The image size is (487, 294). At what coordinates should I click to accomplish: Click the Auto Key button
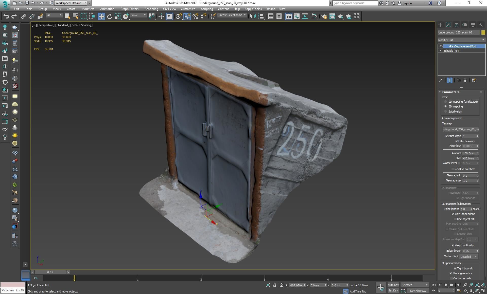[x=393, y=285]
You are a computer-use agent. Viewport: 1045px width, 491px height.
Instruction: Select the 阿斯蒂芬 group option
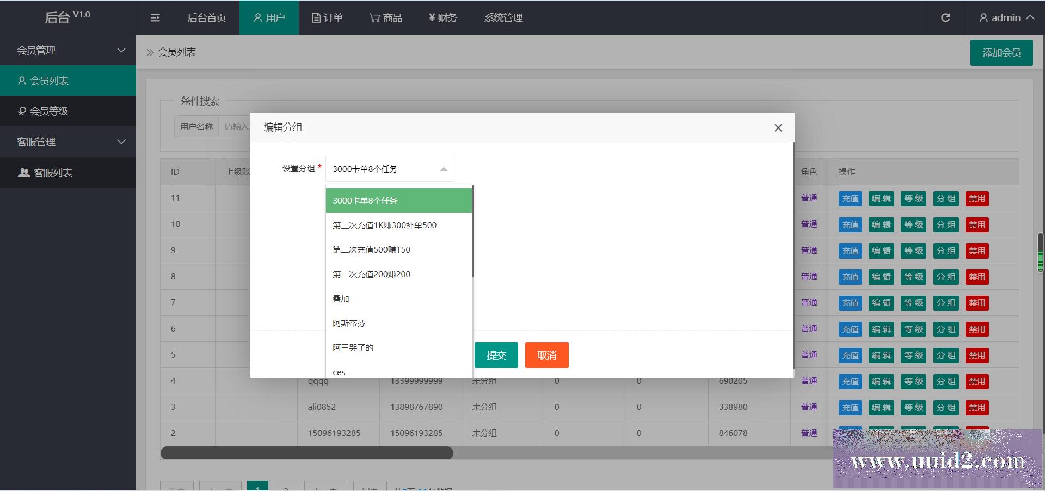coord(349,323)
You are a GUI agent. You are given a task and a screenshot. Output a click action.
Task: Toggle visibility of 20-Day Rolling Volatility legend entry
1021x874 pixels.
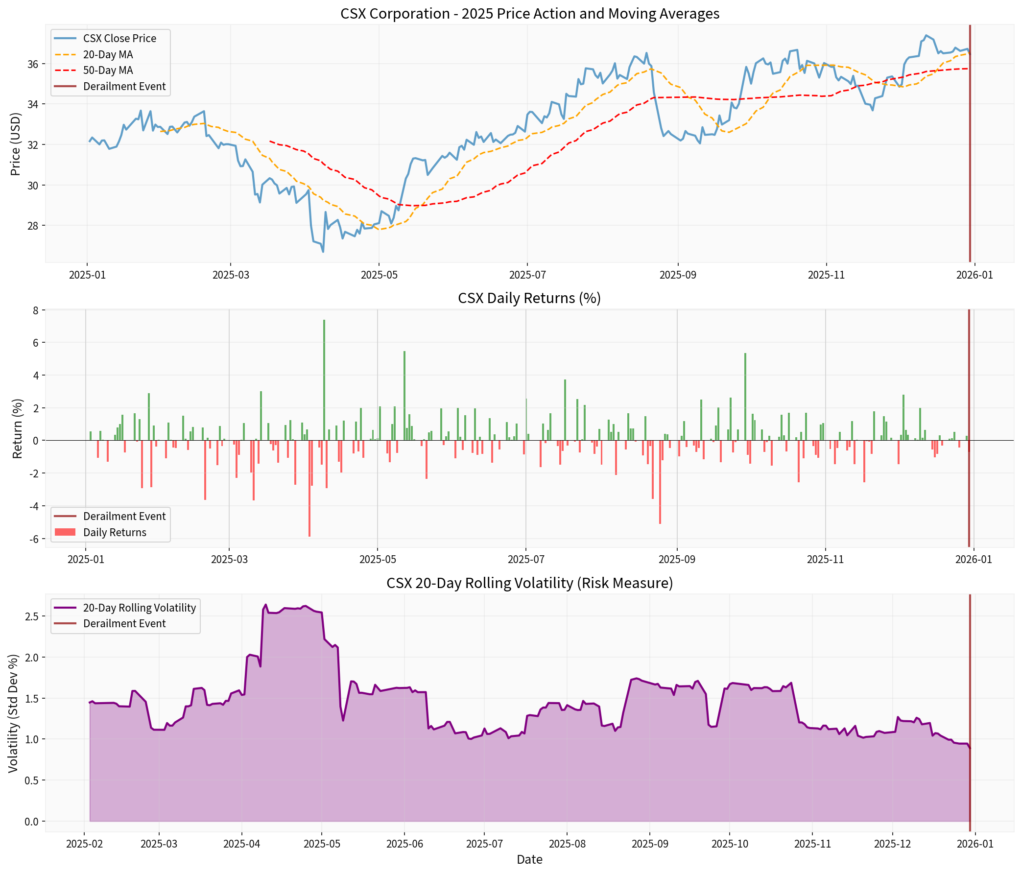click(x=139, y=607)
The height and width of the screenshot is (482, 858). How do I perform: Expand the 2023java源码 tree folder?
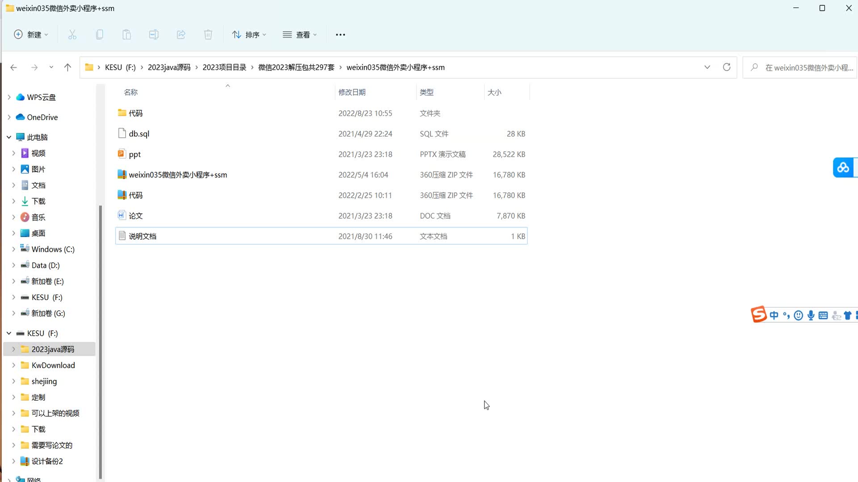[x=13, y=349]

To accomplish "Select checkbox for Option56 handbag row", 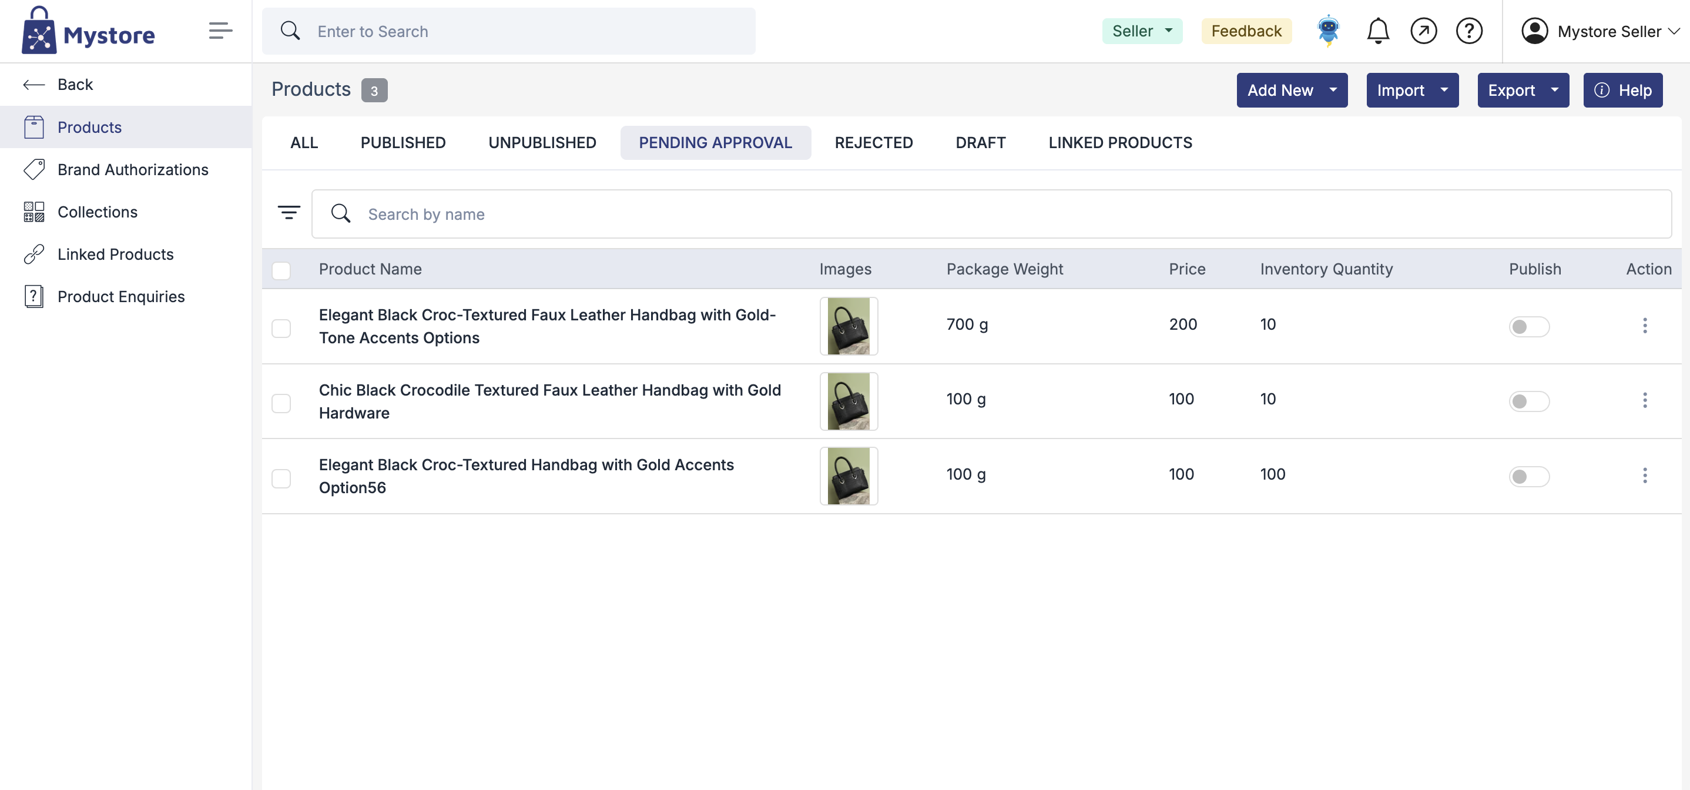I will click(x=281, y=478).
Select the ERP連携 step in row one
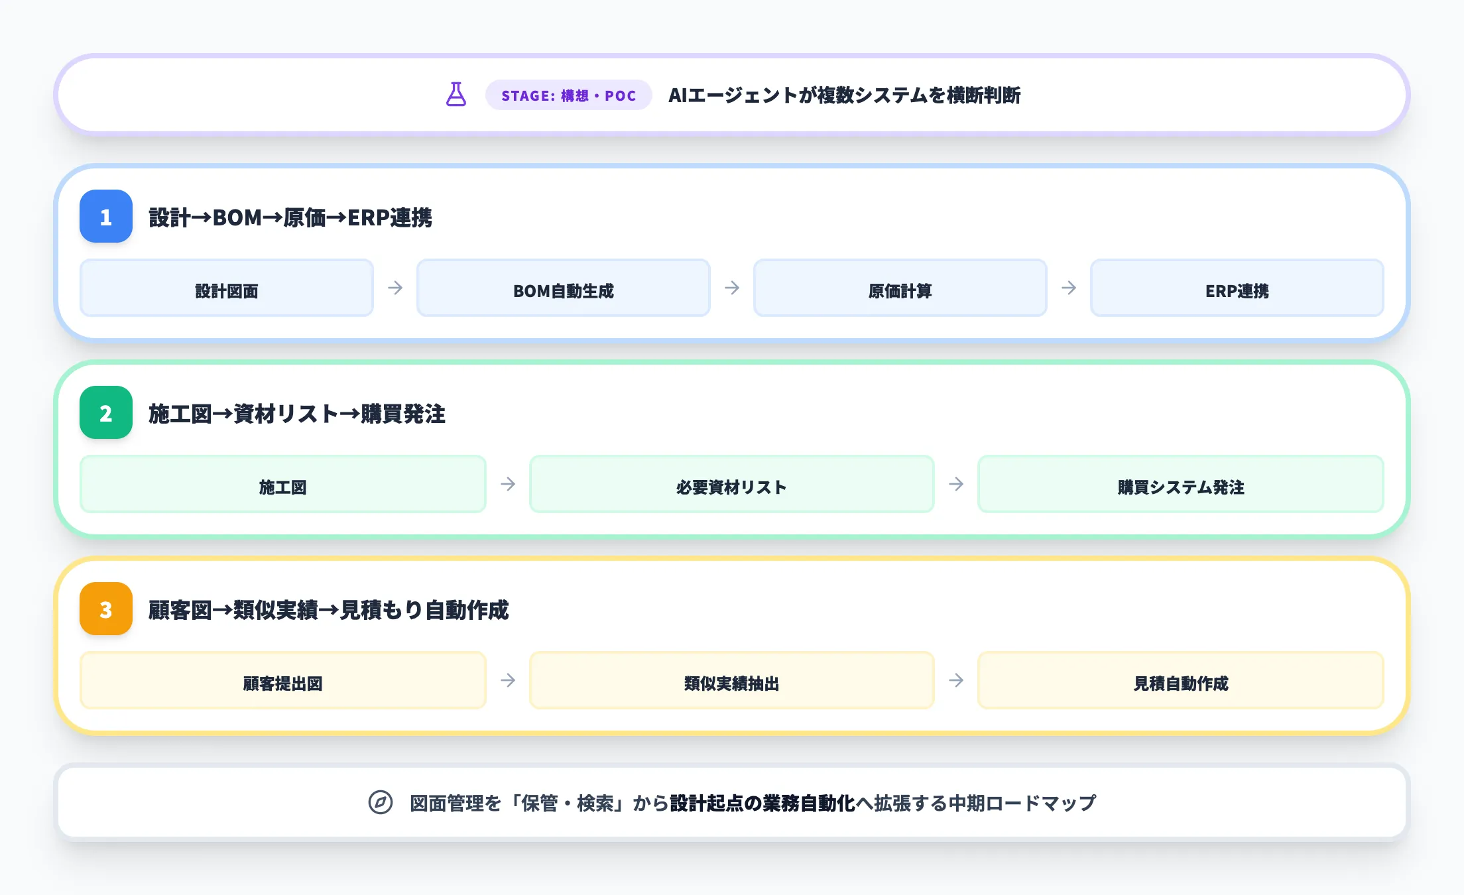The height and width of the screenshot is (895, 1464). (1236, 288)
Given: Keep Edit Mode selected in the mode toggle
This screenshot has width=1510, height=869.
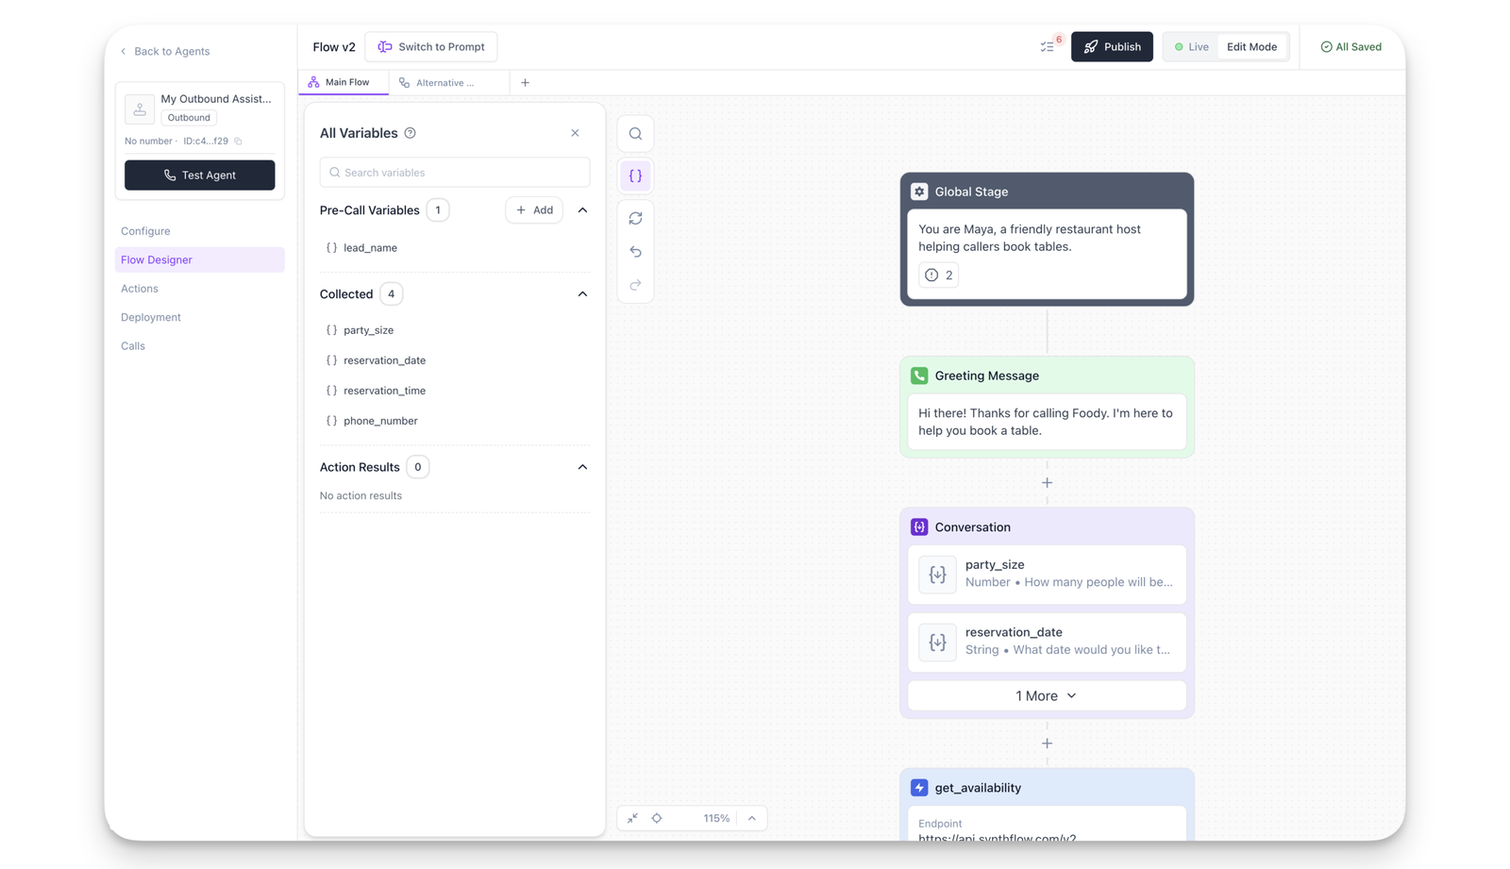Looking at the screenshot, I should coord(1251,46).
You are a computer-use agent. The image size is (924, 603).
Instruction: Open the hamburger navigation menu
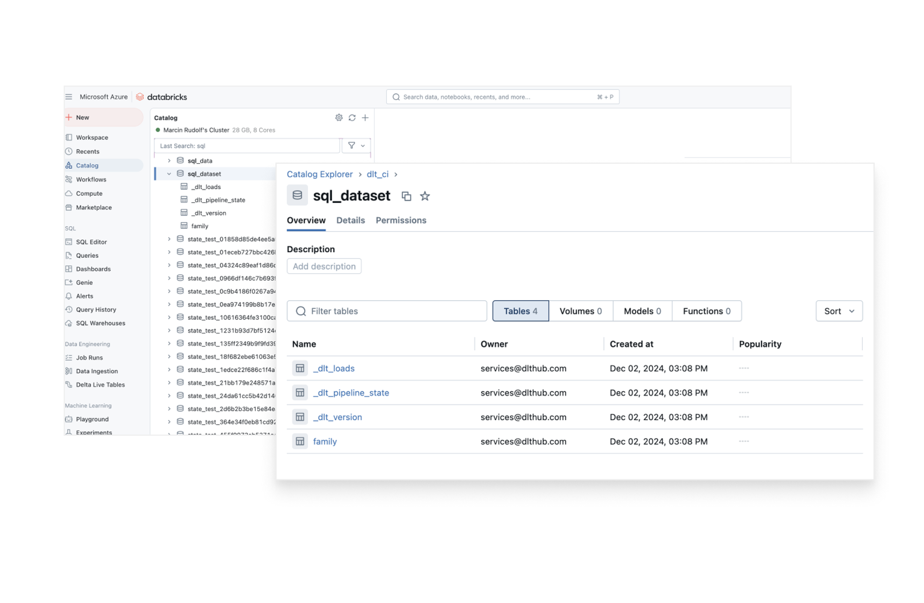pyautogui.click(x=69, y=97)
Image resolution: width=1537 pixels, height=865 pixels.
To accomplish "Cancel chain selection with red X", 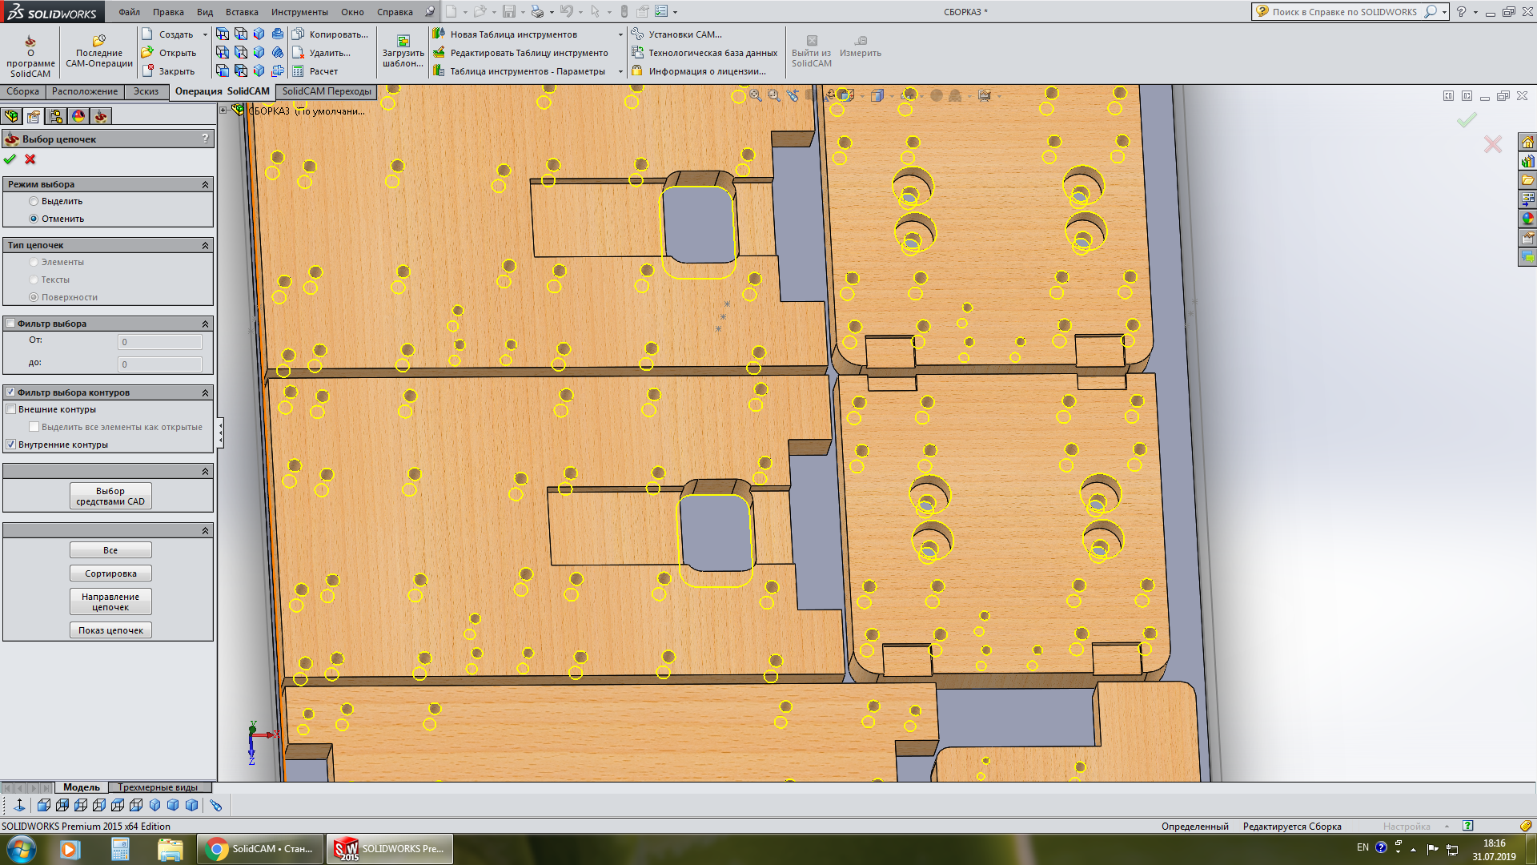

Your task: The copy should hold exactly the lines from the line containing "You are a computer-use agent. The" through the last line of the records, both included, and no pictures or other lines.

Written solution:
You are a computer-use agent. The image size is (924, 603).
Instruction: Open the hamburger navigation menu
pyautogui.click(x=69, y=97)
Image resolution: width=1537 pixels, height=865 pixels.
To accomplish "Cancel chain selection with red X", 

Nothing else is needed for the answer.